Timing of tests: Stoner said studies show that there is a link between user experience and profit, depending on the application. Running a load test during business hours increases the chances of a bad user experience, so he recommends running tests on the production environment during times that impact fewer real users. This includes during the night (or non-business hours), after deploying a new release, and during maintenance hours. It’s a short window for the performance engineer, but these are the timeslots that will have a lower impact on users.

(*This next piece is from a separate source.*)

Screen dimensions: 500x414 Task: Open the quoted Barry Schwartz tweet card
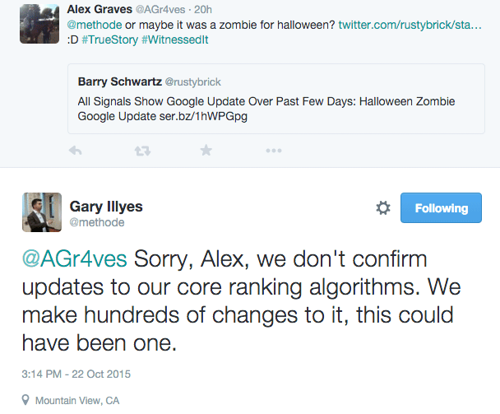point(276,99)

Know the challenges and environment: Never launch a load test on a production environment without knowing anything of the released application’s level of performance. Stoner considers this a big risk, a risk that could even get you fired. Testing environments can differ in ways like the amount of servers, types of network equipment, integration with third-party tools, or utilization of a content-delivery network and bandwidth by other users or applications. Even with testing the application in a single environment, they recommend considering several resources (in addition to the performance engineer, who will be ready to react should something impactful occur):
• Operations: They can unplug the current production environment for the test.
• Architect or technical leader of the project: The guys who look at logs to identify any potential issues.
• DBA: They manage stability, and will find “blocking points” on the database and will “replug” the production database.
• Project leader: The person who will define timeslots for load testing, and inform users of potential disruptions.

Monitoring: In large organizations, testers might not have access to the operations team’s monitoring tools, so getting visibility of what is going on in production is a challenge. Whether it is functional or performance monitoring, the Neotys group said you need monitoring to see what is happening on the servers or in the databases, and if there is a problem, you can figure out why. “If I didn’t have production monitoring, I would never test in production,” said Stoner. You could say that good monitoring is a requirement to test in production successfully.

Cause chaos on purpose: Causing chaos on purpose is a method to ensuring that production is working as expected, but Stoner says this method is something to be wary of. A “chaos monkey” is code that introduces failures on purpose or kills a Web server in production to cause problems in an environment. The point of it is, if you’re designing a highly resilient application, and the chaos monkey kills one of the tiers, you must be able to maintain levels of service.